PROBLEM TO WORK ON> Rewrite the lines from the one containing "Open Share options" through the end of the material, inclusive, replacing "Viewport" with "Display" and leaving everything else unchanged.

== DATA EXCERPTS ==

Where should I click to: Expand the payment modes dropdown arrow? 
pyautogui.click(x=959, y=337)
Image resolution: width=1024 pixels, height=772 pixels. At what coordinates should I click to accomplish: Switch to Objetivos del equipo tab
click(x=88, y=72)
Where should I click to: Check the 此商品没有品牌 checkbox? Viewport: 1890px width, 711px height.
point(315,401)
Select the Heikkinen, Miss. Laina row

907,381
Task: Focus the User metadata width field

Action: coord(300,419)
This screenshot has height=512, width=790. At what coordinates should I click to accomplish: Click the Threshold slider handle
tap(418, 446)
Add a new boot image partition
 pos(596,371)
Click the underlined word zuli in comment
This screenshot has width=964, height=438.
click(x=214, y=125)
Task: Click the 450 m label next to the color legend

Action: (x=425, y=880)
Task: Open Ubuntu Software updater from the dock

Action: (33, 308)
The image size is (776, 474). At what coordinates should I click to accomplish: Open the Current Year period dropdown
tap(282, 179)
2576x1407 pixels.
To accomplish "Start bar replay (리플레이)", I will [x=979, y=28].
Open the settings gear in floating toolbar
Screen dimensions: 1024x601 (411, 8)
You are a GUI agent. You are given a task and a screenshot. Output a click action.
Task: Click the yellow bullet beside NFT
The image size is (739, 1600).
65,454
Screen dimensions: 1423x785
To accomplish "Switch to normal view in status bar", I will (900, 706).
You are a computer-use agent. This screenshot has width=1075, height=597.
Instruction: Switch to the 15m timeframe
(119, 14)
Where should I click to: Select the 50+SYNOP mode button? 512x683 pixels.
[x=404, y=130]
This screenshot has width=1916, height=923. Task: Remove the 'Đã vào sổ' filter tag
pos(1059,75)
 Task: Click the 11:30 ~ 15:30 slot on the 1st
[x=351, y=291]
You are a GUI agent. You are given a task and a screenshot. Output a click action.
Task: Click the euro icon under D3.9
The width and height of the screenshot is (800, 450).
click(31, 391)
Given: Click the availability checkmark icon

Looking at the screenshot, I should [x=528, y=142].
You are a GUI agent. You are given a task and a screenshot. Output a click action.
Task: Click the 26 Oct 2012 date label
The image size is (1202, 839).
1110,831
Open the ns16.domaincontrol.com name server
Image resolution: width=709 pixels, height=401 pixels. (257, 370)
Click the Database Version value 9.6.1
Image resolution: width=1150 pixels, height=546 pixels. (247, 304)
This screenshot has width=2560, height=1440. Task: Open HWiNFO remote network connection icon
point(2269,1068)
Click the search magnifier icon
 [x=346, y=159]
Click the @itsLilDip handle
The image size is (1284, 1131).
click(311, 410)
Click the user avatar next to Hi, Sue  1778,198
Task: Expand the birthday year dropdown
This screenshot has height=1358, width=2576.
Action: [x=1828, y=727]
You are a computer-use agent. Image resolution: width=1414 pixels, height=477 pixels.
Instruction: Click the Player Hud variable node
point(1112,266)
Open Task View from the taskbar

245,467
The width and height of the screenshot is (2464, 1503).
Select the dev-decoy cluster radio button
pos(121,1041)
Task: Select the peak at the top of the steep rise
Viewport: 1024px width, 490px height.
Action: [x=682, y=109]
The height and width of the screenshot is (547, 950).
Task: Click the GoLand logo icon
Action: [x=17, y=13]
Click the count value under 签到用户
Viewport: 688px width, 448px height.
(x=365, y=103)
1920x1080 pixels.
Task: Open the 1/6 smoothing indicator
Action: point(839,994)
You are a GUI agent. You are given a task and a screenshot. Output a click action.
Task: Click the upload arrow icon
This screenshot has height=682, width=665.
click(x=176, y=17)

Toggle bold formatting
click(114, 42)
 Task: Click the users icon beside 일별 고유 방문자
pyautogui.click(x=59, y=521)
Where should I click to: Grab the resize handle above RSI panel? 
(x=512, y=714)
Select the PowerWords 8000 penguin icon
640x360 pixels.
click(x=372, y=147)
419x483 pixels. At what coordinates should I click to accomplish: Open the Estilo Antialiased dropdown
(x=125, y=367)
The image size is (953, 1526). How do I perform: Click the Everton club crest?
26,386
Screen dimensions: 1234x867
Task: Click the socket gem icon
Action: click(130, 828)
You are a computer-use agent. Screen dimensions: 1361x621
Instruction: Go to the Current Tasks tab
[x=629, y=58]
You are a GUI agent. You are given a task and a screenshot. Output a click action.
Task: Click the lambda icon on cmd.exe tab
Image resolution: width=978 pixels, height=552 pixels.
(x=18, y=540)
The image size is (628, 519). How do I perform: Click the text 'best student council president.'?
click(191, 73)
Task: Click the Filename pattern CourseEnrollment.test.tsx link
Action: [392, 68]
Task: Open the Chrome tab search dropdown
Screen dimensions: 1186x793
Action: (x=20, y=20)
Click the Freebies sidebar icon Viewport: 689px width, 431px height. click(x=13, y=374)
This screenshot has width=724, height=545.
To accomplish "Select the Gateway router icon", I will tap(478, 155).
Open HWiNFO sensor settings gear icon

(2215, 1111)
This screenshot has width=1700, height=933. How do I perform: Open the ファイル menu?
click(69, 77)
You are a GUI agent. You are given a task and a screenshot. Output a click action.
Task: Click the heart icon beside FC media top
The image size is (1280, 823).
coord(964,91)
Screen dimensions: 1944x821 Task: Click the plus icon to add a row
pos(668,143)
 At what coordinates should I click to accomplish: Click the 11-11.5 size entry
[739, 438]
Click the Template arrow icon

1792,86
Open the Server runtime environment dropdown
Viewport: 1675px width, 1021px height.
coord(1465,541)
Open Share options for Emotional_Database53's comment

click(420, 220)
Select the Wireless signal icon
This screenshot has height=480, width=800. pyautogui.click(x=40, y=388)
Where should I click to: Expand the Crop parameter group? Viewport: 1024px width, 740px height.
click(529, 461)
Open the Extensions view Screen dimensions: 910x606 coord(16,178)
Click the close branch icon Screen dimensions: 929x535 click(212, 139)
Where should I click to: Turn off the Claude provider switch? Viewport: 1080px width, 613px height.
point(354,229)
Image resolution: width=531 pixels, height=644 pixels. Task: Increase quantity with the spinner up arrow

===

SOLUTION TO THE EXERCISE>
Open Share options for Emotional_Database53's comment

click(420, 220)
Select the Wireless signal icon
This screenshot has height=480, width=800. pyautogui.click(x=40, y=388)
Where should I click to: Expand the Crop parameter group? Display: 1024px width, 740px height.
click(529, 461)
Open the Extensions view Screen dimensions: 910x606 coord(16,178)
Click the close branch icon Screen dimensions: 929x535 click(212, 139)
Where should I click to: Turn off the Claude provider switch? Display: 1080px width, 613px height.
point(354,229)
Image resolution: width=531 pixels, height=644 pixels. Task: Increase quantity with the spinner up arrow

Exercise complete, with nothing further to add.